### PROMPT
Output only the lines below that start at the line containing "Bài Cúng Tết" and end at the line containing "0937611504 (526, 9)", with both ends kept.

### RECORDS PROVIDED
"""

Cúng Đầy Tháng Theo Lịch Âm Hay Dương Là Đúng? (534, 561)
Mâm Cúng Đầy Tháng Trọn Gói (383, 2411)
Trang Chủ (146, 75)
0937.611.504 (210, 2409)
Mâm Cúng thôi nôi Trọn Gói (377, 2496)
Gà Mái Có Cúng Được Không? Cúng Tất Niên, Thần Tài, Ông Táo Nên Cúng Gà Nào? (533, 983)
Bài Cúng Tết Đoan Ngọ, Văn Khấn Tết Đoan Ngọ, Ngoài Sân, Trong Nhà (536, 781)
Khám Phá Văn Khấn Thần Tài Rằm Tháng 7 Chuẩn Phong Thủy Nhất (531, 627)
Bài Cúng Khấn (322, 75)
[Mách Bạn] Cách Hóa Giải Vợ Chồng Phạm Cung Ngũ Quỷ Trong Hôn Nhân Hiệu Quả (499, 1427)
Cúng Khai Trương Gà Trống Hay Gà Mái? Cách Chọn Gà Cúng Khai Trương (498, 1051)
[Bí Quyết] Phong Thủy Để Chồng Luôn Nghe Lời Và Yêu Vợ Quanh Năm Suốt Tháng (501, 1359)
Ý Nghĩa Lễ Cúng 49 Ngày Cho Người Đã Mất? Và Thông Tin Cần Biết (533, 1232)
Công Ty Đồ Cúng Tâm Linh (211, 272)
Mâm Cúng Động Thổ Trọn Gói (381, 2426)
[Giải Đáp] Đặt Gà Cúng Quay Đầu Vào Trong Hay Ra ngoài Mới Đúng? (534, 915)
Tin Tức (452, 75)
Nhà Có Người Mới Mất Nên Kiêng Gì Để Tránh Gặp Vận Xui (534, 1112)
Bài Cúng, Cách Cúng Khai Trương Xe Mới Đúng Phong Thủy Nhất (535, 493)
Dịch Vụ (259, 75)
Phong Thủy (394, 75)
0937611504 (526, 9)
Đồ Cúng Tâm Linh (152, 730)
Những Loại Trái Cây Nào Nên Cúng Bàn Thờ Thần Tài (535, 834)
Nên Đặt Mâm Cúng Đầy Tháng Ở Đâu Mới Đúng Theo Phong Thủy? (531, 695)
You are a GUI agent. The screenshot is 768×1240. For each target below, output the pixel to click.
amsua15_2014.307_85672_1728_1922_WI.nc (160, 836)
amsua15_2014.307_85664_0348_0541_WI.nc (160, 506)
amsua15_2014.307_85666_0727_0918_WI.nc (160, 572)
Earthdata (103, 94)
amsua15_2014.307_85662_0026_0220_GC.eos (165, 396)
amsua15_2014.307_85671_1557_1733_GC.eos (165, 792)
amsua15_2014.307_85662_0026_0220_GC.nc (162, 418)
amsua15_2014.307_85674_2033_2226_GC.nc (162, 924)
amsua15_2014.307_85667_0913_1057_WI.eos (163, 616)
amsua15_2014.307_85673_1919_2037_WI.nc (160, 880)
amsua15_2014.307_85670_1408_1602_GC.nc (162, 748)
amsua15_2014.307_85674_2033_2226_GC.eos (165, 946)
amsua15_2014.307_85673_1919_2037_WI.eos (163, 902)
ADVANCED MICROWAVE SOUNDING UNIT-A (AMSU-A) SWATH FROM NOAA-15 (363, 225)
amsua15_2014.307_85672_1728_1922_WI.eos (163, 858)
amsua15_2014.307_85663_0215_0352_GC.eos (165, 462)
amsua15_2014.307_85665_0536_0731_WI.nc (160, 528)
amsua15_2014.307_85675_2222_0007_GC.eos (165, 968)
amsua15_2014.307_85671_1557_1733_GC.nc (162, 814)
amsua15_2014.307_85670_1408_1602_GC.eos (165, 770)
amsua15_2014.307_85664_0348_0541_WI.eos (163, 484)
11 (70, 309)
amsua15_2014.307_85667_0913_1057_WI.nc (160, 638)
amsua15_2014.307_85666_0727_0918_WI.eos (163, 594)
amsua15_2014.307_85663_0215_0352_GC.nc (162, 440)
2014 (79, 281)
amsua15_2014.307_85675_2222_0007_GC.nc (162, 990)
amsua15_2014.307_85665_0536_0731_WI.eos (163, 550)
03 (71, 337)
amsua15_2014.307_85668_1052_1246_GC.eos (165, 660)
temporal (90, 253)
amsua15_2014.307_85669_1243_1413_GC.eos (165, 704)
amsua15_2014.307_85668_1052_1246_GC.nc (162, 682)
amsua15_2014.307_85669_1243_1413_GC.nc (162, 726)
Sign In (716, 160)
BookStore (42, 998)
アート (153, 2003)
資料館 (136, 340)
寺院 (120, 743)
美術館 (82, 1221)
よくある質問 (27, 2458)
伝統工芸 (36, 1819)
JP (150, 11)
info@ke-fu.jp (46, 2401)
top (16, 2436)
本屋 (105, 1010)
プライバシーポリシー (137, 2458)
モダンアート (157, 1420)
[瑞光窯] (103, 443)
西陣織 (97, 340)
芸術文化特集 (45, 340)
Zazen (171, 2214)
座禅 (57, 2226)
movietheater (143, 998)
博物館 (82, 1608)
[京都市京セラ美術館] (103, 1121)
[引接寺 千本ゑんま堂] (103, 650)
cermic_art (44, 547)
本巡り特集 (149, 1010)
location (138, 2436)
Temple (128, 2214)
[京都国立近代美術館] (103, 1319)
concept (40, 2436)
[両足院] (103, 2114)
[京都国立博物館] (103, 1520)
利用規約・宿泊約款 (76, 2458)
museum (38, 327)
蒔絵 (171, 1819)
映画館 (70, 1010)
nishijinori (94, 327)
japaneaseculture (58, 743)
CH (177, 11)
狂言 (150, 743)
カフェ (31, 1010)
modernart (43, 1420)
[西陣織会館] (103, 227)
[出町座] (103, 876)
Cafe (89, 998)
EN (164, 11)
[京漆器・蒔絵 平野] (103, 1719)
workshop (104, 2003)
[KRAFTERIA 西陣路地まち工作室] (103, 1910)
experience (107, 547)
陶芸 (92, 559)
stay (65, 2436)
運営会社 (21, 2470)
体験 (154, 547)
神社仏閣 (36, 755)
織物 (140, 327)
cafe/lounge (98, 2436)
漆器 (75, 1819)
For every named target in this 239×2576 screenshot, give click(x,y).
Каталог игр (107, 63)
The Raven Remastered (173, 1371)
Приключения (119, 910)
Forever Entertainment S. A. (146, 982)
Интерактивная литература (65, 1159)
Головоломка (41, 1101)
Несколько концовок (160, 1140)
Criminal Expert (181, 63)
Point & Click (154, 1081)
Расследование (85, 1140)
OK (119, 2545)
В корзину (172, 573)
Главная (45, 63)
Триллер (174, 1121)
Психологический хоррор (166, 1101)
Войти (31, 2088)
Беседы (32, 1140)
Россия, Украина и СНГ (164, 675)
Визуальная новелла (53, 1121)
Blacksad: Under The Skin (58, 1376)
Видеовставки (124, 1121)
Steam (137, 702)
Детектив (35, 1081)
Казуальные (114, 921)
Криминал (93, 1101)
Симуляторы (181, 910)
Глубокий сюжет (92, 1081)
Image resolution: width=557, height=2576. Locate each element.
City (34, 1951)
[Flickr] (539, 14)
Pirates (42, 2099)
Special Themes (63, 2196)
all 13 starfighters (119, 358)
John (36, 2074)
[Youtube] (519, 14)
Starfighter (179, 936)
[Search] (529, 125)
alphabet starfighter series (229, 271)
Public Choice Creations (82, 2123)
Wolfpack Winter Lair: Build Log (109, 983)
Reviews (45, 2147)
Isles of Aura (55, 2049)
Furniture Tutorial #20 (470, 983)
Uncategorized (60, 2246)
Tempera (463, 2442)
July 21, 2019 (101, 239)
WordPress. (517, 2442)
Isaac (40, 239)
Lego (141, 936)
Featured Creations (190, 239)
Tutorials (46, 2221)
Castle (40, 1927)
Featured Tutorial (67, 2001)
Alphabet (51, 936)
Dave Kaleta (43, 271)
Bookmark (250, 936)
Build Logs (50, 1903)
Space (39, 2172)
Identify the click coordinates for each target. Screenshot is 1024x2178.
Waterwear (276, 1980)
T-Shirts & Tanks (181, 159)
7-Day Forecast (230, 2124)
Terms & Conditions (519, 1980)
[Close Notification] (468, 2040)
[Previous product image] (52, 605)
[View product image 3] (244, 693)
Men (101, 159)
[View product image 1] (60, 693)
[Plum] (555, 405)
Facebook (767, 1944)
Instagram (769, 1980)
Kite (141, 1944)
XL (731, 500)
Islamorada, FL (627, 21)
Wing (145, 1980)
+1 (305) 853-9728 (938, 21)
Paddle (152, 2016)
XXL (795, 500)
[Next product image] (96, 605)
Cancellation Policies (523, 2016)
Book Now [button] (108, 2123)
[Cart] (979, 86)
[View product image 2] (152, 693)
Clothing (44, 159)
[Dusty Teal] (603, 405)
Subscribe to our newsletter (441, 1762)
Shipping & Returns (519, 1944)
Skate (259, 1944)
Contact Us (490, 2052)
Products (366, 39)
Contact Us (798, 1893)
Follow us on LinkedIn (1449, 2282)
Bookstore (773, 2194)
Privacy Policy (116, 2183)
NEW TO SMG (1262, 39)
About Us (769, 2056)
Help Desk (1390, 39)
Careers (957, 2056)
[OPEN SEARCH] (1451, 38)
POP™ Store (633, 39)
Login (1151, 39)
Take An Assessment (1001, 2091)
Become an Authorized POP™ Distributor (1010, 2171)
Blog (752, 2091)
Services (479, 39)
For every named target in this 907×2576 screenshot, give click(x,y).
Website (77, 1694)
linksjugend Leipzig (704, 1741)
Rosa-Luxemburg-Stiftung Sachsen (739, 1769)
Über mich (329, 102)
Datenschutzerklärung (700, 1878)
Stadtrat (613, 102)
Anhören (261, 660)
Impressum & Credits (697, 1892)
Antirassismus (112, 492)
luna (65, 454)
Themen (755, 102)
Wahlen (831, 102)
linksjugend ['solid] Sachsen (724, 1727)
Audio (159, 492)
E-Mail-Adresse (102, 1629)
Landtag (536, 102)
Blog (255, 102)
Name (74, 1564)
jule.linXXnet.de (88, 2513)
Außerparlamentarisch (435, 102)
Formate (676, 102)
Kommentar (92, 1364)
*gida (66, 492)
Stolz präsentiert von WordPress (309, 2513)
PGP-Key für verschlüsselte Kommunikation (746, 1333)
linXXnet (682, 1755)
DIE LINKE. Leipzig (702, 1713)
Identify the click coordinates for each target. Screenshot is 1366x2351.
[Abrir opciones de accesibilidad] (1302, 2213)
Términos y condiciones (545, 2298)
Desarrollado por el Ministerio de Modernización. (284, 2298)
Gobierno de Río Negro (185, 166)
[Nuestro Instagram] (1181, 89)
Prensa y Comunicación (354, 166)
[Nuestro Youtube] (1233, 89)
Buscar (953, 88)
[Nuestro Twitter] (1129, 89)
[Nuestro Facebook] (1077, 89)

"""

### RESPONSE TO THIS TASK
Bài Cúng Tết Đoan Ngọ, Văn Khấn Tết Đoan Ngọ, Ngoài Sân, Trong Nhà (536, 781)
Khám Phá Văn Khấn Thần Tài Rằm Tháng 7 Chuẩn Phong Thủy Nhất (531, 627)
Bài Cúng Khấn (322, 75)
[Mách Bạn] Cách Hóa Giải Vợ Chồng Phạm Cung Ngũ Quỷ Trong Hôn Nhân Hiệu Quả (499, 1427)
Cúng Khai Trương Gà Trống Hay Gà Mái? Cách Chọn Gà Cúng Khai Trương (498, 1051)
[Bí Quyết] Phong Thủy Để Chồng Luôn Nghe Lời Và Yêu Vợ Quanh Năm Suốt Tháng (501, 1359)
Ý Nghĩa Lễ Cúng 49 Ngày Cho Người Đã Mất? Và Thông Tin Cần Biết (533, 1232)
Công Ty Đồ Cúng Tâm Linh (211, 272)
Mâm Cúng Động Thổ Trọn Gói (381, 2426)
[Giải Đáp] Đặt Gà Cúng Quay Đầu Vào Trong Hay Ra ngoài Mới Đúng? (534, 915)
Tin Tức (452, 75)
Nhà Có Người Mới Mất Nên Kiêng Gì Để Tránh Gặp Vận Xui (534, 1112)
Bài Cúng, Cách Cúng Khai Trương Xe Mới Đúng Phong Thủy Nhất (535, 493)
Dịch Vụ (259, 75)
Phong Thủy (394, 75)
0937611504 (526, 9)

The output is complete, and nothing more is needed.